Analyzer and Sample System Description
The analyzer is seen in figure 2 below. Housed in a stainless or painted steel enclosure, the controlling electronics are located on the left hand side and the temperature controlled pneumatics are located in an inner enclosure on the right hand side. The front panel contains the user interface via a flat touch panel and back-lit LCD display. From the front panel the operator can perform calibrations, set alarm levels, set password protection, acknowledge alarms and all related tasks. The front panel also displays the concentration, diagnostics information, as well as analyzer and alarm status. Remote indication of concentration is provided by RS-232 and/or 4-20 mA loop, and contact closures provide alarm status. The analyzer can be supplied with on-board calibration, allowing the operator to periodically check for accuracy. However, stack monitoring requirements typically require calibration through the sample probe, using certified gas cylinders. Utility requirements are 110-240 VAC and clean dry instrument air.

A block diagram of a typical system is seen in figure 3. The analyzer has the capability of controlling the automatic switching valve as well as performing the calculations to determine HCl and Cl2 concentrations.
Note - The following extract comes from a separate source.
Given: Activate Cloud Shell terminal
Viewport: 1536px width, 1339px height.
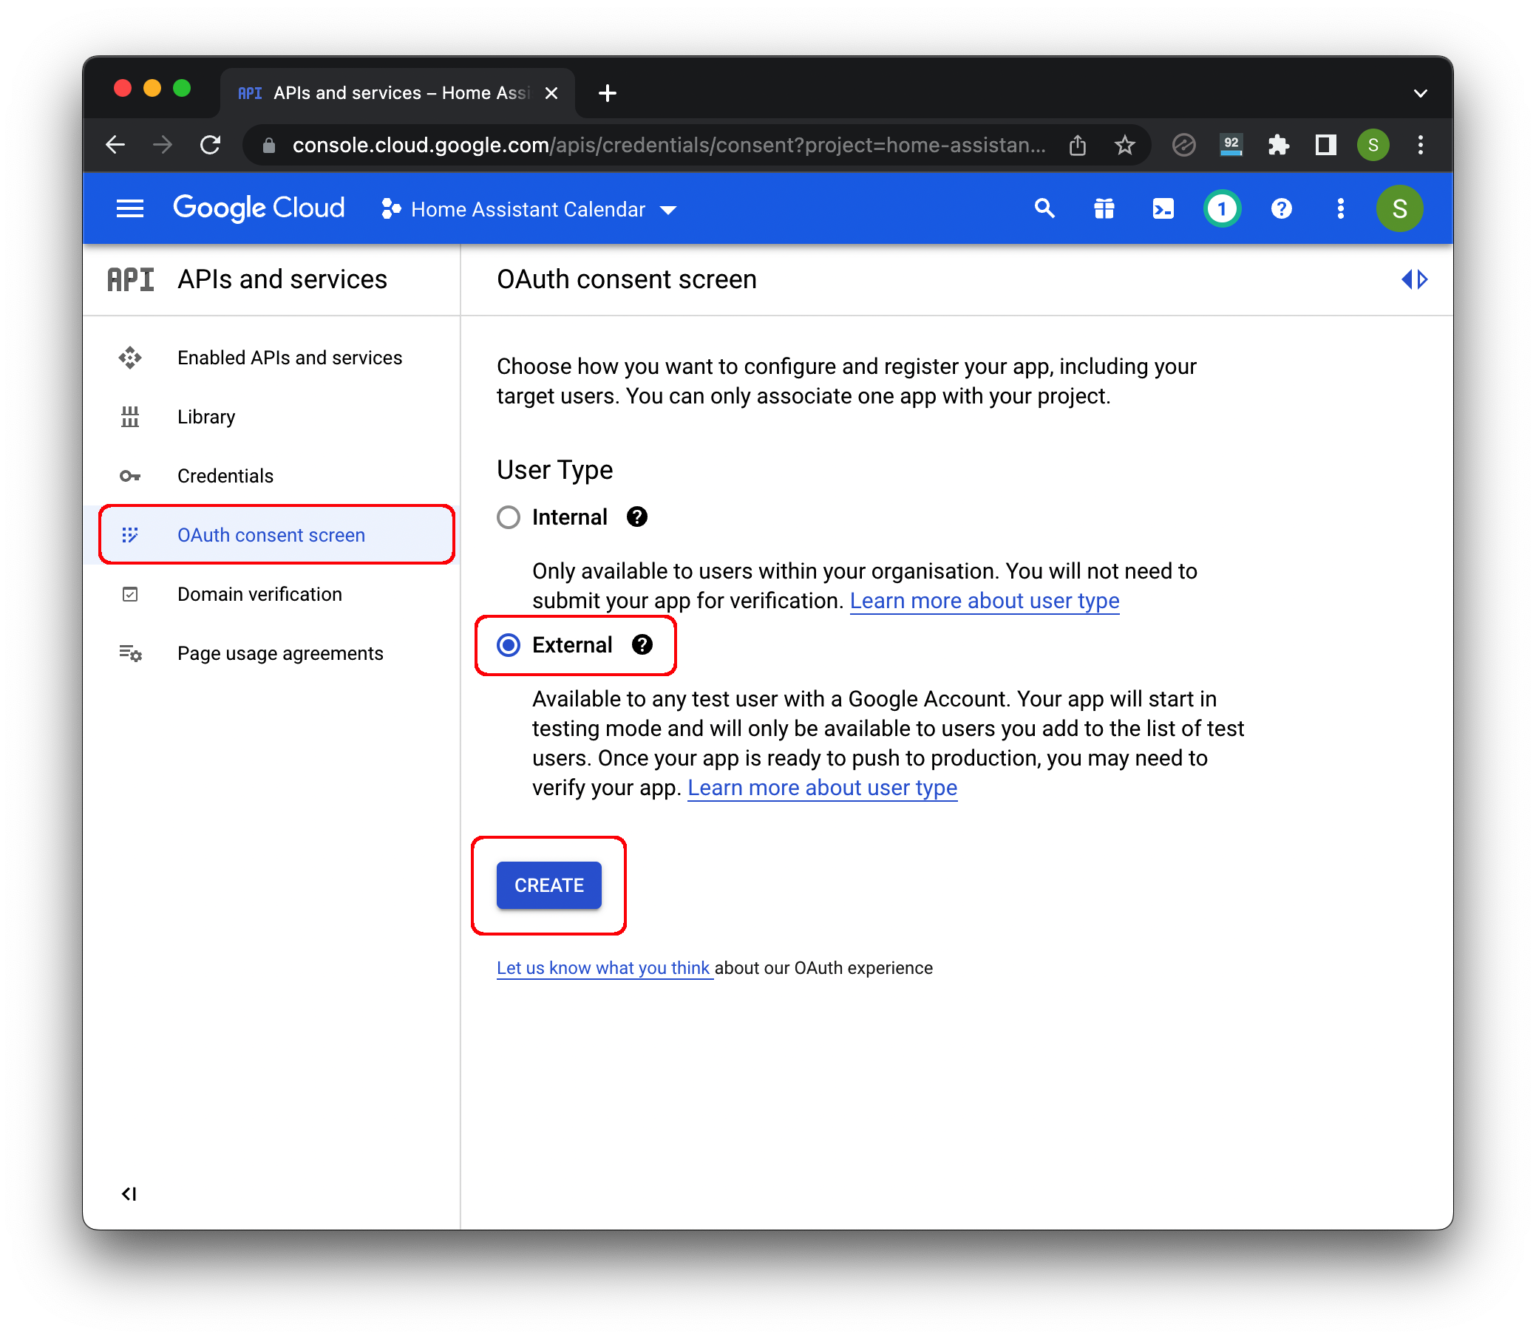Looking at the screenshot, I should (x=1162, y=208).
Field Experience and Applications
The chiller technique been successfully used to monitor ambient air levels of chlorine near a town located within 25 miles of a major chlorine producer. The analyzer has a range of 0-500 ppb, and is located in a remote monitoring station were it runs unattended except for weekly inspections. The system has run for nearly 2 years without problems. Typical levels measured were less than 20 ppb, and no interference has been noted from HCl or other gases.

IMS has also been successfully used in monitoring for HCl and Cl2 emissions from the combustion of rocket fuel at the low ppb level, with good agreement with standard wet methods. PPB and low ppm level analyzers have been used in applications as diverse as ambient air monitoring in chemical and plastic manufacturing plants, for testing wet scrubber efficiency and for monitoring Cl2 levels in corrosion test chambers. In many cases, IMS was the only technique with sufficient sensitivity, accuracy and specificity to make the required real time measurements.

A number of stack applications have been addressed with IMS analyzers as well. PPM levels of HCl have been monitored in hazardous waste incinerators and in stacks associated with pigment production. Cl2 has been monitored at the ppm level in stacks associated with TiO2 manufacturing, precious metal recovery, crematoriums, vinyl chloride production, and a wide variety of other industries. The IMS systems have performed well in these demanding applications, were other techniques have either failed or were not usable. At a number of locations, the analyzers are required by state or local regulations. As such, they are subject to the same quality control specifications as other Continuous Emission Monitors for accuracy, stability and reliability. Very good performance has been noted in zero and span drift tests, as well as quarterly calibration gas audits.

Use of IMS is by no means limited to stack and ambient air applications. Process monitoring applications include monitoring for HCl in vinyl chloride, chloroflurocarbons and hydrogen. Stack and process analyzers are also in use for hydrogen fluoride (HF), Ammonia (NH3), Chlorine dioxide (ClO2), n-methyl pyrrollidone (NMP), bromine (Br2), sulfur dioxide (SO2) and other compounds.